While in La Cruz I finally broke out my Swytch electric bike kit for our trusty Brompton folding bike. The bicycle was very useful last season here as it was our primary form of ground transportation. We refused to take cabs or buses while we were still waiting for a COVID vaccine, so the bicycle came in very handy to bridge that gap. This year I decided to up our game by adding Swytch electric kit to the bike to help conquer the hills between La Cruz and Bucerias.

The installation was fairly easy, although the directions could have been clearer as the kit came with at least 3 different options for mounting the pedal sensor and it wasn’t entirely clear which one was the right one to use.

Once on the road though, wow, what a difference. The moment I switched the battery on and started pedaling the little Brompton took off like an over-caffeinated chihuahua. Starting from a stop on a hill where I’d be doing well to get it out of second gear, I found myself only spending a moment in the low gears until the motor caught up and I’m easily pedaling uphill at full speed in top gear.

I had a blast powering up hills like they were nothing on my way to the Oxxo at the edge of town where there is often farm trucks selling the world’s best watermelon and pineapple. Another highlight we were looking forward to returning to.

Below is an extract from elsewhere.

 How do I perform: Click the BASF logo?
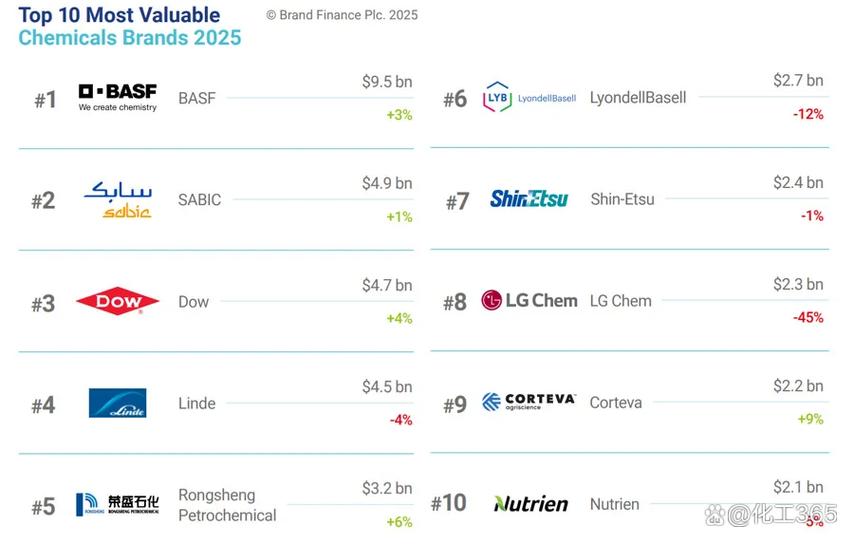118,97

We actually ended up having quite a bit of business to take care of in La Cruz. On the way south from Isla Isabel I noticed a crack forming in the windvane pivot arm. Once again I turned to the morning VHF net for advice and that same day another cruiser who was getting some stainless work done on his boat instructed me to bring the part over to the boat yard and we’ll throw it in with the parts he’s sending off to Bucerias to get welded. I was lucky he also spoke good Spanish and was able to explain to the welder that I wanted to add some gussets around the arm to reinforce it. The next day the welder returned with both of our parts finished.

Also while we were in La Cruz we opted to do another quick trip to San Diego to get our COVID boosters. We were not yet eligible when we departed and now that we’re experts with the Volaris flights to the Tijuana CBX border crossing we figured it was worth the time effort and modest expense for a little extra ‘insurance’ against severe illness. This would also give us an opportunity to do some Christmas shopping in La Cruz and carry it back to send via US Mail to our friends and family back home.

For most of the time we spent in the Marina we were on the lookout for a good sized crocodile that had taken up residency around the boats. American crocodiles are native to this area but usually stick to the fresh and brackish waters of the mangroves and deltas near the coast rather than in the ocean itself. Apparently storms and flooding often displace the crocodiles and they end up hanging out in protected waters around the coast until they find their way (or are relocated) back inland.